(What this task involves)
In the records, find each line where "computer" occurs, and copy it.

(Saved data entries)
▼▼▼
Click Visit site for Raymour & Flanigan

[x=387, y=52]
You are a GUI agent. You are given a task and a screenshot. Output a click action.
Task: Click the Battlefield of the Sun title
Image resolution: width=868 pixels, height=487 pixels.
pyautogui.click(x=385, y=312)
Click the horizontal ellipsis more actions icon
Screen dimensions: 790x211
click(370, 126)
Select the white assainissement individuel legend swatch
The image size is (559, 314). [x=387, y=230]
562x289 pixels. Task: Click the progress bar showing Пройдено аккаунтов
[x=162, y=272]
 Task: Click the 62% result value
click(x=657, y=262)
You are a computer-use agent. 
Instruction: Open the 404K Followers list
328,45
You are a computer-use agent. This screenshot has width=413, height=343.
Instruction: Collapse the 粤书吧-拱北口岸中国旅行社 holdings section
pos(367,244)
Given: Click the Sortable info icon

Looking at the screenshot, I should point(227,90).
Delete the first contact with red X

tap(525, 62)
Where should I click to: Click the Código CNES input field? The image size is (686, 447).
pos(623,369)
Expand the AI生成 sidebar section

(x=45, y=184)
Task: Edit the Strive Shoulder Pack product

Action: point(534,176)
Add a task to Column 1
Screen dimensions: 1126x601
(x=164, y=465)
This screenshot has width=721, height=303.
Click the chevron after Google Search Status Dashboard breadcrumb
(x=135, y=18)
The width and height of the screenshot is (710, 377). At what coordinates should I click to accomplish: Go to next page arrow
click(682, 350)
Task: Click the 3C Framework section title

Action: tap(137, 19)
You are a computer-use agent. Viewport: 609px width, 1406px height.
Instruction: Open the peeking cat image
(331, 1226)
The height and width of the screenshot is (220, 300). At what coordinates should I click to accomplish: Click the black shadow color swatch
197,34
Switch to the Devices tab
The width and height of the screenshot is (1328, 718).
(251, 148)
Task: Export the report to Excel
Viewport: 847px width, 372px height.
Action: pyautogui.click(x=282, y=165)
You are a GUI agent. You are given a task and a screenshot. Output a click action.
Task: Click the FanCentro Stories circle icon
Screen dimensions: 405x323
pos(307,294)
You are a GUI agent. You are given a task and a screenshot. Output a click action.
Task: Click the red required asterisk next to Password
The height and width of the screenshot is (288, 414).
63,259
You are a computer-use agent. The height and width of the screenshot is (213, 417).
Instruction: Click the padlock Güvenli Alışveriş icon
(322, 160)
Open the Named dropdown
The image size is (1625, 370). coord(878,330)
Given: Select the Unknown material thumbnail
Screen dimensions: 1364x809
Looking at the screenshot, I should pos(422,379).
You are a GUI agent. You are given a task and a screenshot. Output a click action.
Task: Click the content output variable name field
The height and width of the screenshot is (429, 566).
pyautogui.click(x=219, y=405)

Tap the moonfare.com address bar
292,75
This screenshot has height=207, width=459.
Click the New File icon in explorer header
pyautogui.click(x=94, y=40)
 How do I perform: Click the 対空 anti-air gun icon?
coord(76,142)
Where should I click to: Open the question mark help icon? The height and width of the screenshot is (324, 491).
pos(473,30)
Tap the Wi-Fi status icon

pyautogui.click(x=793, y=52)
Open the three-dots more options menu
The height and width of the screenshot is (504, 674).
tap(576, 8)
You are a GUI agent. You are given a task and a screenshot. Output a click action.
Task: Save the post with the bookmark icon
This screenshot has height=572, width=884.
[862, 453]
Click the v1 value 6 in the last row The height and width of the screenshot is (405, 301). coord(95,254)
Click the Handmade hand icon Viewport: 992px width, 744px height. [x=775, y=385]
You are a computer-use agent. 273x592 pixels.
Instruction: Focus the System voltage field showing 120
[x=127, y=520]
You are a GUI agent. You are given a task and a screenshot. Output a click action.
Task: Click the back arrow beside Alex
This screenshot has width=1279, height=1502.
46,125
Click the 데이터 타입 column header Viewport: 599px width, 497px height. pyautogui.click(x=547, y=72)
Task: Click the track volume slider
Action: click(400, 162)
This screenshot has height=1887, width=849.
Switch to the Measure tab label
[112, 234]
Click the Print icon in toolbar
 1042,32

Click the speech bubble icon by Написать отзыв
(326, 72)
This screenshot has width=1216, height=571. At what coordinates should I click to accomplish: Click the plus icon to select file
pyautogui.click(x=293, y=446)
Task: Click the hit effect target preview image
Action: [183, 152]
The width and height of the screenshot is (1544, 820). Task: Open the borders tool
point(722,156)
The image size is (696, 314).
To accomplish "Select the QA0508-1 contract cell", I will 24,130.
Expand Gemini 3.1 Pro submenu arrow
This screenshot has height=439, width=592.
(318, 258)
▲▲▲
(Solved problem)
You are a computer-use agent. 
You are a computer-use agent. This screenshot has width=413, height=343.
You are a computer-use agent. Viewport: 609px width, 1406px height.
You are a computer-use agent. The height and width of the screenshot is (213, 417).
You are a computer-use agent. 273x592 pixels.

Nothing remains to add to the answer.